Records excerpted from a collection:
────────

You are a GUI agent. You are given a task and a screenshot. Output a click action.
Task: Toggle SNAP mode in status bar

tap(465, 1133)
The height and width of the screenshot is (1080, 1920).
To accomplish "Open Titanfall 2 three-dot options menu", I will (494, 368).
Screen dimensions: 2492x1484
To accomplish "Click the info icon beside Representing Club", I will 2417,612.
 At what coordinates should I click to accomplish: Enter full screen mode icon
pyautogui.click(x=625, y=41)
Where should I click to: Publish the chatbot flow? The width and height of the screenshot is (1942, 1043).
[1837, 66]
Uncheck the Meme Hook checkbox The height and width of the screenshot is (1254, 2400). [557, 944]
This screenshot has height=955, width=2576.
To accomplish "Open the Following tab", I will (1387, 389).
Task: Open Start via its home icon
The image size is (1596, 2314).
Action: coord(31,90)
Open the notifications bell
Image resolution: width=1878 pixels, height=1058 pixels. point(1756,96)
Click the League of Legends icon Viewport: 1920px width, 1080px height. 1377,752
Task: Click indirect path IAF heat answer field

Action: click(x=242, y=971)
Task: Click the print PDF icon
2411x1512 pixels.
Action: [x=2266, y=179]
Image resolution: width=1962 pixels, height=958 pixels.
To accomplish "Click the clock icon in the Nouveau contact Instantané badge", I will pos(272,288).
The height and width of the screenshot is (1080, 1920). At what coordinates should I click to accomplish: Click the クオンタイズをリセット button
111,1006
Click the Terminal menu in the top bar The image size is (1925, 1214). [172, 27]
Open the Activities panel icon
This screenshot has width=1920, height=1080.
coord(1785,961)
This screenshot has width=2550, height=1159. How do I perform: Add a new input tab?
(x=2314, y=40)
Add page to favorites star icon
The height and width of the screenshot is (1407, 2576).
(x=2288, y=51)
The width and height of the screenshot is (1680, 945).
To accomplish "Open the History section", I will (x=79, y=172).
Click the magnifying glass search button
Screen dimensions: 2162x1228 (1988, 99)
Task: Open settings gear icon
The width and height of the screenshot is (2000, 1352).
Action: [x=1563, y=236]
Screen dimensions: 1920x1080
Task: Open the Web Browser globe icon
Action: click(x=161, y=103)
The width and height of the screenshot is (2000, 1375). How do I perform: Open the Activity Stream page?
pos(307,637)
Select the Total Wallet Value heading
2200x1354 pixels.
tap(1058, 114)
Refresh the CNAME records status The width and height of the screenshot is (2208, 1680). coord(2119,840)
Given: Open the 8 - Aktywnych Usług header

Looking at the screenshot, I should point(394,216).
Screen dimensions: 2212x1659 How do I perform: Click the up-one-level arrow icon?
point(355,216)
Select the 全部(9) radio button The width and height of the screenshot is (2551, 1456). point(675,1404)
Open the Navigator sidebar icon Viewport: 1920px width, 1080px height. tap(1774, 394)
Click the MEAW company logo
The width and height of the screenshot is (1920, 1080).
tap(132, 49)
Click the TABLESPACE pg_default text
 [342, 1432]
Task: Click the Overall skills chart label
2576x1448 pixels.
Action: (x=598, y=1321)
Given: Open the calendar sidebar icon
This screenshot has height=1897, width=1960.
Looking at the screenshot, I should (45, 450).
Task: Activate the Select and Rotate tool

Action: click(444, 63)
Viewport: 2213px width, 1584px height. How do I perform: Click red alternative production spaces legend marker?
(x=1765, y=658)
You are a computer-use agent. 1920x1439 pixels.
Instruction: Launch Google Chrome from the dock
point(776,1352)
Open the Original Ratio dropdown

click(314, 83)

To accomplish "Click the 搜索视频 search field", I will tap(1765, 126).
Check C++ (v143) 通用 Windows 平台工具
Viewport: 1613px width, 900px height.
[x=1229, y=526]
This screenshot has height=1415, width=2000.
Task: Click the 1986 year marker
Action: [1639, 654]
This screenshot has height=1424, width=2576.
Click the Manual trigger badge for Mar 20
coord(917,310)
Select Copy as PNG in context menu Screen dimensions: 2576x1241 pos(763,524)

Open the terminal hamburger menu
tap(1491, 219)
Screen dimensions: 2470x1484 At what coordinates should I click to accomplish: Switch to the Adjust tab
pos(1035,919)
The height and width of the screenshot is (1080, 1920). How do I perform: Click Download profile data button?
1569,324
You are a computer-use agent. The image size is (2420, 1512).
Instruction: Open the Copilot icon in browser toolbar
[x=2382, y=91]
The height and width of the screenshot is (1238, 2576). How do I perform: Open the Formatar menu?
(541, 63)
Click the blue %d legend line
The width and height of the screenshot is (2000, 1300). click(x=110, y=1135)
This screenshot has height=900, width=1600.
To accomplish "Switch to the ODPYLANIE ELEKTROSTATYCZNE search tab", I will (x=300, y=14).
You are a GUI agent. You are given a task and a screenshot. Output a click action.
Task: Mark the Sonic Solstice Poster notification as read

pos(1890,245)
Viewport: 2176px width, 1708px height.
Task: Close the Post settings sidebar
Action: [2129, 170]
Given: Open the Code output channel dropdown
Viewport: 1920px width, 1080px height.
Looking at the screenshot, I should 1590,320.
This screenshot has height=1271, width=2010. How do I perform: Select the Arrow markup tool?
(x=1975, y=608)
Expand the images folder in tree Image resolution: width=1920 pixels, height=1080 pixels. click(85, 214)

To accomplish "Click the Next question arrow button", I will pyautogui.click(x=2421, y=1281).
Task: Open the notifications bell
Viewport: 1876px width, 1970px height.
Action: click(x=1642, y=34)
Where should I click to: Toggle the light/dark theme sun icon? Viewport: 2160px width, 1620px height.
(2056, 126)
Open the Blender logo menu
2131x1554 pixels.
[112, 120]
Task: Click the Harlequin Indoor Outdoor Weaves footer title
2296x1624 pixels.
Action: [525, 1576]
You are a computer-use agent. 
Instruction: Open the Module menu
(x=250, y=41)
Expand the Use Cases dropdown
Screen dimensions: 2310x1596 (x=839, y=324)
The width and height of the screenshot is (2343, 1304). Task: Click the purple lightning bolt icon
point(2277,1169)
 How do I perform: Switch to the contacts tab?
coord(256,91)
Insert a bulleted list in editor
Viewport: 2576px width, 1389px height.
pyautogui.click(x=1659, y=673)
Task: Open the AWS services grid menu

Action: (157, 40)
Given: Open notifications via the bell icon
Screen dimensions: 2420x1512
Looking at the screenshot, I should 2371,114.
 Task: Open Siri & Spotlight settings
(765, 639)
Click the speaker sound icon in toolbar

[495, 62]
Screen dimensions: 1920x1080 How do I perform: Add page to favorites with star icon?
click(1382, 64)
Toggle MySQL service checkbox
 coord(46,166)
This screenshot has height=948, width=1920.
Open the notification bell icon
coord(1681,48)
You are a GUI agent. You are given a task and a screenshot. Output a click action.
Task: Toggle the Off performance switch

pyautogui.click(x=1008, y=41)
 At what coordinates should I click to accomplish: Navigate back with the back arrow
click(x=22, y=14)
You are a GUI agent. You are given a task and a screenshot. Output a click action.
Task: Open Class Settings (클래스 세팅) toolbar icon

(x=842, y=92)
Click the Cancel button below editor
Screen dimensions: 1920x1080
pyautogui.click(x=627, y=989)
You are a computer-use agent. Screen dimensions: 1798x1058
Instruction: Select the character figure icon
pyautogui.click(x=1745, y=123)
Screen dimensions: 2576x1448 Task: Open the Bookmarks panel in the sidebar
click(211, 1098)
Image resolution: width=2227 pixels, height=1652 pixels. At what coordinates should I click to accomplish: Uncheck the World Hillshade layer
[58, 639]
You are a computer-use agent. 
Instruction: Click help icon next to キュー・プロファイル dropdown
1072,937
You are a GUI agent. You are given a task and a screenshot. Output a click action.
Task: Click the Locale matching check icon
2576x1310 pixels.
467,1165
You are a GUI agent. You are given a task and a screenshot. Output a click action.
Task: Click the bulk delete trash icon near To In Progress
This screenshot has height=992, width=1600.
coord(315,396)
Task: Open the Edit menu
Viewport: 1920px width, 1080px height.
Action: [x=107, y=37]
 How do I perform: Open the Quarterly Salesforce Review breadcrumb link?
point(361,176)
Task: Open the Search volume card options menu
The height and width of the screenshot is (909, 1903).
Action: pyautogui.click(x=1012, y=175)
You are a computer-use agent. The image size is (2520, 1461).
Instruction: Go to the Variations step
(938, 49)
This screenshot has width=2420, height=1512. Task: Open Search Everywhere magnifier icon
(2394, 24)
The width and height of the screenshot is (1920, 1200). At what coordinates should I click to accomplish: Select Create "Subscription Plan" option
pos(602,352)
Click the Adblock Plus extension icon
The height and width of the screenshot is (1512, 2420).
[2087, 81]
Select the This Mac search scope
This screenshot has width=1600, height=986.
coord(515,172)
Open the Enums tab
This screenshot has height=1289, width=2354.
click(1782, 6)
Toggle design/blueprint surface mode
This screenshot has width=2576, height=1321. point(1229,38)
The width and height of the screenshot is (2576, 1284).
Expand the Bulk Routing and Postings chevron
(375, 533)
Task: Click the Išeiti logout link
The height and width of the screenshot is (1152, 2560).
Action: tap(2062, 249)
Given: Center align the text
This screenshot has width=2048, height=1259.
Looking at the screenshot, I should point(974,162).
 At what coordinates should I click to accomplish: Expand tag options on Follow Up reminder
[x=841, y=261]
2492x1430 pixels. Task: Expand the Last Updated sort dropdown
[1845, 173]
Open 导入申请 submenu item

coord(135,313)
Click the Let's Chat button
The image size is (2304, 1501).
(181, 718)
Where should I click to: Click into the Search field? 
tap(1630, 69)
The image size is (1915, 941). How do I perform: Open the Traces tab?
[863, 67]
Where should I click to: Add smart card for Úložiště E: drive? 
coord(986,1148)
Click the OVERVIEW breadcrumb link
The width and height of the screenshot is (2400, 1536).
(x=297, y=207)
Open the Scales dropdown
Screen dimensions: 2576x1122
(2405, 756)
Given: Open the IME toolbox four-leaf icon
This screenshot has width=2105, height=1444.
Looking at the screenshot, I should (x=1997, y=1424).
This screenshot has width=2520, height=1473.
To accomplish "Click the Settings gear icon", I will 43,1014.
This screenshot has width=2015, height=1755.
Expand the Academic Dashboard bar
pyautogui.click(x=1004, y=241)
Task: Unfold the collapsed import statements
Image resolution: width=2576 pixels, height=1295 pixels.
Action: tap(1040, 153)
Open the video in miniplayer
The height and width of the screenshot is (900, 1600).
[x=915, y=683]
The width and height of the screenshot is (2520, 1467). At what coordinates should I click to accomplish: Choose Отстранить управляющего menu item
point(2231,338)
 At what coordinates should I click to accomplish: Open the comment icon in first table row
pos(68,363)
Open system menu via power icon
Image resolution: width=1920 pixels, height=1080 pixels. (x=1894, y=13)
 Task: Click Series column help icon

────────

Filter the records down to the lines containing the word "computer", and copy those.

You are a computer-use agent. 1920x1439 pixels.
You are a computer-use agent. The image size is (2420, 1512).
You are a computer-use agent. 
You are a computer-use agent. Screen dimensions: 1798x1058
You are a computer-use agent. 
You are a computer-use agent. The image size is (2520, 1461).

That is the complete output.